(Saved entries)

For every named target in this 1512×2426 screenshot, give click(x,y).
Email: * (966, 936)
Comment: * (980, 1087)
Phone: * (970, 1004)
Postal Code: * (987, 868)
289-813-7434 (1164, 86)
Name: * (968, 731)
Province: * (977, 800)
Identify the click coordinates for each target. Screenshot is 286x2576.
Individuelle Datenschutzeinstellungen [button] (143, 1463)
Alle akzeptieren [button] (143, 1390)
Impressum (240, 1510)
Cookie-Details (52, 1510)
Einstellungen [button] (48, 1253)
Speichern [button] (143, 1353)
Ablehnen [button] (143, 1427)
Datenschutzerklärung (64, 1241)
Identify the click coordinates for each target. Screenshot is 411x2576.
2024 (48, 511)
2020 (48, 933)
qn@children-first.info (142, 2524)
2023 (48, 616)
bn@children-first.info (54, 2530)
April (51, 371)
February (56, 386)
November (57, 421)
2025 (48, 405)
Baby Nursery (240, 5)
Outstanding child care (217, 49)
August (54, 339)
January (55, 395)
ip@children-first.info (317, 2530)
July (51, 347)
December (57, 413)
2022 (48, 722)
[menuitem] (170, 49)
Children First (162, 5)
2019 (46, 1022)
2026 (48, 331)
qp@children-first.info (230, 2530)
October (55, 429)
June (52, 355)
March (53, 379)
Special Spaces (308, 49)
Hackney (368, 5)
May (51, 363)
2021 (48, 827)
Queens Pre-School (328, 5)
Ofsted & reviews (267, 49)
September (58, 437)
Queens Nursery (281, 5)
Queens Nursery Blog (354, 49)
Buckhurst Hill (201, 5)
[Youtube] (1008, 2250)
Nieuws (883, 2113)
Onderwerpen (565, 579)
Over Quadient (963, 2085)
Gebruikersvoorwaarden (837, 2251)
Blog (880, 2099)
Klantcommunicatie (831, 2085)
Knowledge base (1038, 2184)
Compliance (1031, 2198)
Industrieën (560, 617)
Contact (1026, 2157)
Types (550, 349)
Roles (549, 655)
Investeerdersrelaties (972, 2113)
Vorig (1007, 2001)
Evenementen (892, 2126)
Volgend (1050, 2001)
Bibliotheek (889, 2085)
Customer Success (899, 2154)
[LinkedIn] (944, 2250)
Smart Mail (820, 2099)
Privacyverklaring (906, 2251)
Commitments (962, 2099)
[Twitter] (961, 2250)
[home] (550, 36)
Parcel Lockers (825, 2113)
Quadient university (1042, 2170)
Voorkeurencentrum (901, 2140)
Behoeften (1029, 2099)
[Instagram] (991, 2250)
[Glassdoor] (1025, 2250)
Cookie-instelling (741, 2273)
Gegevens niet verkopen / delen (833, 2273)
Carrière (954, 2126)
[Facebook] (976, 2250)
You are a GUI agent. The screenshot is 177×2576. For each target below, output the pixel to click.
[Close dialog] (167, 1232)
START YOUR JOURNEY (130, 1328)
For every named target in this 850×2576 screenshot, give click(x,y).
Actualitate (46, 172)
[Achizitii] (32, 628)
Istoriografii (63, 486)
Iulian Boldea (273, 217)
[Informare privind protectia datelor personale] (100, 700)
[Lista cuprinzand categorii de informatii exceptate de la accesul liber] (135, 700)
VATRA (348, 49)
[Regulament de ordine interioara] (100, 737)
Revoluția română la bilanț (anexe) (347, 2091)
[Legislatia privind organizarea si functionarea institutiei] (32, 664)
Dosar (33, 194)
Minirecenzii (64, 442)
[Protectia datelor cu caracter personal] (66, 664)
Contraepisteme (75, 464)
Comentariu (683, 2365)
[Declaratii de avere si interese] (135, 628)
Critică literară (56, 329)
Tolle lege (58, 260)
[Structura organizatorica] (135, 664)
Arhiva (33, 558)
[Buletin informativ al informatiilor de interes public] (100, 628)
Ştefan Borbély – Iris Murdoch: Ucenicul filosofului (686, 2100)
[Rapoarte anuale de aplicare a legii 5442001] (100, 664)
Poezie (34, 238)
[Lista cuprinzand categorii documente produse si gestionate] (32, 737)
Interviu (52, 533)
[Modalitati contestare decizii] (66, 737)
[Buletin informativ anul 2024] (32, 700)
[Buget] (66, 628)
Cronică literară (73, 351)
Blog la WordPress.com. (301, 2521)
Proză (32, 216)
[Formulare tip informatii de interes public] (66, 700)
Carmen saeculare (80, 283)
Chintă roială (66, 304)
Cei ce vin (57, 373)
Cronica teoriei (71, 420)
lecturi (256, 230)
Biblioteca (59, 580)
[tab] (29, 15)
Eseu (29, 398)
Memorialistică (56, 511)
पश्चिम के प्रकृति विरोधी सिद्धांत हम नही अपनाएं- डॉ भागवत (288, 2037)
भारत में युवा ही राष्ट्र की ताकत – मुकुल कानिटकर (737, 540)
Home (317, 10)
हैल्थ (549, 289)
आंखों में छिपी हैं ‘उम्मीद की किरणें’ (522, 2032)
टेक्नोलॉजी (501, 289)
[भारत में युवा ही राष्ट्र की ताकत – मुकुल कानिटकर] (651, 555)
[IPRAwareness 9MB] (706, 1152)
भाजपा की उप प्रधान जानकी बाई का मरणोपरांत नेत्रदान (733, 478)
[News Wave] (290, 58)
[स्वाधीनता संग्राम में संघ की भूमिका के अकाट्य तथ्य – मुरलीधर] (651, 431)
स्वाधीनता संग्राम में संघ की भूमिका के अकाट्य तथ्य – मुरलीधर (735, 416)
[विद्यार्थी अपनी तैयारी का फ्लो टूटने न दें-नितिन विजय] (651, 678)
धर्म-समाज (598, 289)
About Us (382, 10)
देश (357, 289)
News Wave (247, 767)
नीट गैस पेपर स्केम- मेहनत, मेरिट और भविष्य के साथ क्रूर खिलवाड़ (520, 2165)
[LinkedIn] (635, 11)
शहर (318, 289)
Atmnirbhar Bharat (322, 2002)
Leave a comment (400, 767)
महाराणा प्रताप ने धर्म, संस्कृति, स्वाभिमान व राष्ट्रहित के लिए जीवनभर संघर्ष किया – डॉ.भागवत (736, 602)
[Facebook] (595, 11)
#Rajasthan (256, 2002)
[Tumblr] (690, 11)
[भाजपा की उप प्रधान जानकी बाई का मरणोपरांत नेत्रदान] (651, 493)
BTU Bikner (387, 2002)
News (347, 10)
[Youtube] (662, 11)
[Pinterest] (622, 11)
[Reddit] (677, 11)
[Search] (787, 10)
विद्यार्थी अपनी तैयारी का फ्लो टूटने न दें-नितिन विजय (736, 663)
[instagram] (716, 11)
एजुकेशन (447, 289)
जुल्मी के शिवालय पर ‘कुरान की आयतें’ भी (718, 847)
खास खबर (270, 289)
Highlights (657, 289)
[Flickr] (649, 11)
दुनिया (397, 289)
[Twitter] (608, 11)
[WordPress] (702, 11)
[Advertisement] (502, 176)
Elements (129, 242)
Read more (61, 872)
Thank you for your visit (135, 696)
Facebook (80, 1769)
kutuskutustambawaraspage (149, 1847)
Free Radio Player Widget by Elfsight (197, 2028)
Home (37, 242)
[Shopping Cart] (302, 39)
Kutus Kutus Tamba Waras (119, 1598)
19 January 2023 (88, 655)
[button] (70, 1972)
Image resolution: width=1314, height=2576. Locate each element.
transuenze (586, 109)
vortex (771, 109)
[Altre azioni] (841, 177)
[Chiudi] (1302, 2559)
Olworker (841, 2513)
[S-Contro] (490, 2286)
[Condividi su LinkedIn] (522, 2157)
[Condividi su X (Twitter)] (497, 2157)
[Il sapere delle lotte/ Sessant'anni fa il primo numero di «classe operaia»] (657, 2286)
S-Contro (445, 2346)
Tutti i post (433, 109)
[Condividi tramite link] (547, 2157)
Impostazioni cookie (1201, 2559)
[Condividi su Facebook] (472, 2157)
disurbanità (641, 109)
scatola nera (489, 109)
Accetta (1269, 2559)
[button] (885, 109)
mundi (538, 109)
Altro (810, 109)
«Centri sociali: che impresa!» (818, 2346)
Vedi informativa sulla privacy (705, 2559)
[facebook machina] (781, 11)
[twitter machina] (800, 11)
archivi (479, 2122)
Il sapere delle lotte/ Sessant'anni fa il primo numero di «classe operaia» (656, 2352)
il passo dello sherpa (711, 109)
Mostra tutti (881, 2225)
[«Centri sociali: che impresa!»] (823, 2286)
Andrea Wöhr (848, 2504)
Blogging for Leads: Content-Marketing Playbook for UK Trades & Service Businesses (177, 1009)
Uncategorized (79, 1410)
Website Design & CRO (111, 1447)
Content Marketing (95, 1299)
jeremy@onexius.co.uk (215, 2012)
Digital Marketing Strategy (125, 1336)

> _Your assignment_: Could you transcribe the entries above word for word, from the line with "January (55, 395)" down to the line with "[home] (550, 36)", keeping both?

> _Response_:
January (55, 395)
ip@children-first.info (317, 2530)
July (51, 347)
December (57, 413)
2022 (48, 722)
[menuitem] (170, 49)
Children First (162, 5)
2019 (46, 1022)
2026 (48, 331)
qp@children-first.info (230, 2530)
October (55, 429)
June (52, 355)
March (53, 379)
Special Spaces (308, 49)
Hackney (368, 5)
May (51, 363)
2021 (48, 827)
Queens Pre-School (328, 5)
Ofsted & reviews (267, 49)
September (58, 437)
Queens Nursery (281, 5)
Queens Nursery Blog (354, 49)
Buckhurst Hill (201, 5)
[Youtube] (1008, 2250)
Nieuws (883, 2113)
Onderwerpen (565, 579)
Over Quadient (963, 2085)
Gebruikersvoorwaarden (837, 2251)
Blog (880, 2099)
Klantcommunicatie (831, 2085)
Knowledge base (1038, 2184)
Compliance (1031, 2198)
Industrieën (560, 617)
Contact (1026, 2157)
Types (550, 349)
Roles (549, 655)
Investeerdersrelaties (972, 2113)
Vorig (1007, 2001)
Evenementen (892, 2126)
Volgend (1050, 2001)
Bibliotheek (889, 2085)
Customer Success (899, 2154)
[LinkedIn] (944, 2250)
Smart Mail (820, 2099)
Privacyverklaring (906, 2251)
Commitments (962, 2099)
[Twitter] (961, 2250)
[home] (550, 36)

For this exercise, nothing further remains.